Stored data entries:
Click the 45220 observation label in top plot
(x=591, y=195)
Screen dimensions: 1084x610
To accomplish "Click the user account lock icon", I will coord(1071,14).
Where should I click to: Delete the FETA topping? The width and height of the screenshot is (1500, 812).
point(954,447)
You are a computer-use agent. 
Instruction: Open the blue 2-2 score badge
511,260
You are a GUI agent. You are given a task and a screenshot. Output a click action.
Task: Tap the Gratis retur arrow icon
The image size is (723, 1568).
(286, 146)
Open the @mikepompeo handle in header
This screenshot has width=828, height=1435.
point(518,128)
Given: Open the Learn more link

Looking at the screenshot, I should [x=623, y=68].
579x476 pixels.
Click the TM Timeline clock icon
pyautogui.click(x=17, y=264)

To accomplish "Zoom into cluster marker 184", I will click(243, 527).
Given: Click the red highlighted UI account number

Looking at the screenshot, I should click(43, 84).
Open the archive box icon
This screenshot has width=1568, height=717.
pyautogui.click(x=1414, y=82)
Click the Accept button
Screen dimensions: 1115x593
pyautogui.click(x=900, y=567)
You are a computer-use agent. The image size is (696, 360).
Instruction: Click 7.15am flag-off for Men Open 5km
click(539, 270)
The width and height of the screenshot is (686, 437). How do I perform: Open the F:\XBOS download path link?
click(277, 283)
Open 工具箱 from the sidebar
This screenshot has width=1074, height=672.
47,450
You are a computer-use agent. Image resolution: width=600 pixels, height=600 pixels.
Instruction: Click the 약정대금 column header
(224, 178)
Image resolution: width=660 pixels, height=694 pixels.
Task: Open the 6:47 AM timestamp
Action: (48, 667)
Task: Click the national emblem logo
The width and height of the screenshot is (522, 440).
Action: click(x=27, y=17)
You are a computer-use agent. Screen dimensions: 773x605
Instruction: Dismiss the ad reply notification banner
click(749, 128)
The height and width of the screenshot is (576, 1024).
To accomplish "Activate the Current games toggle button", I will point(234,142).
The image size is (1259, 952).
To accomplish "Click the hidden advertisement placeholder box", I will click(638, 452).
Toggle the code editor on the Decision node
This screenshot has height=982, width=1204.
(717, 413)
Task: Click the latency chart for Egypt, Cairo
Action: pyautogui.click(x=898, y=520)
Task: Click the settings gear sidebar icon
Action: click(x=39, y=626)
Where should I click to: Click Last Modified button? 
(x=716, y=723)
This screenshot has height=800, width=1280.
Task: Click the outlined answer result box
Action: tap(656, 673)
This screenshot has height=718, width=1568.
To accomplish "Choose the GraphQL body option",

Brief: Your response must consist of the entries, reproduced exactly.

Solution to this problem:
Click the 45220 observation label in top plot
(x=591, y=195)
Screen dimensions: 1084x610
To accomplish "Click the user account lock icon", I will coord(1071,14).
Where should I click to: Delete the FETA topping? The width and height of the screenshot is (1500, 812).
point(954,447)
You are a computer-use agent. 
Instruction: Open the blue 2-2 score badge
511,260
You are a GUI agent. You are given a task and a screenshot. Output a click action.
Task: Tap the Gratis retur arrow icon
The image size is (723, 1568).
(286, 146)
Open the @mikepompeo handle in header
This screenshot has width=828, height=1435.
point(518,128)
Given: Open the Learn more link

Looking at the screenshot, I should [x=623, y=68].
579x476 pixels.
Click the TM Timeline clock icon
pyautogui.click(x=17, y=264)

To accomplish "Zoom into cluster marker 184", I will click(243, 527).
Given: Click the red highlighted UI account number

Looking at the screenshot, I should click(43, 84).
Open the archive box icon
This screenshot has width=1568, height=717.
pyautogui.click(x=1414, y=82)
Click the Accept button
Screen dimensions: 1115x593
pyautogui.click(x=900, y=567)
You are a computer-use agent. The image size is (696, 360).
Instruction: Click 7.15am flag-off for Men Open 5km
click(539, 270)
The width and height of the screenshot is (686, 437). How do I perform: Open the F:\XBOS download path link?
click(277, 283)
Open 工具箱 from the sidebar
This screenshot has width=1074, height=672.
47,450
You are a computer-use agent. Image resolution: width=600 pixels, height=600 pixels.
Instruction: Click the 약정대금 column header
(224, 178)
Image resolution: width=660 pixels, height=694 pixels.
Task: Open the 6:47 AM timestamp
Action: (48, 667)
Task: Click the national emblem logo
The width and height of the screenshot is (522, 440).
Action: click(x=27, y=17)
You are a computer-use agent. Screen dimensions: 773x605
Instruction: Dismiss the ad reply notification banner
click(749, 128)
The height and width of the screenshot is (576, 1024).
To accomplish "Activate the Current games toggle button", I will point(234,142).
The image size is (1259, 952).
To accomplish "Click the hidden advertisement placeholder box", I will click(638, 452).
Toggle the code editor on the Decision node
This screenshot has height=982, width=1204.
(717, 413)
Task: Click the latency chart for Egypt, Cairo
Action: pyautogui.click(x=898, y=520)
Task: Click the settings gear sidebar icon
Action: click(x=39, y=626)
Where should I click to: Click Last Modified button? 
(x=716, y=723)
This screenshot has height=800, width=1280.
Task: Click the outlined answer result box
Action: tap(656, 673)
This screenshot has height=718, width=1568.
To accomplish "Choose the GraphQL body option",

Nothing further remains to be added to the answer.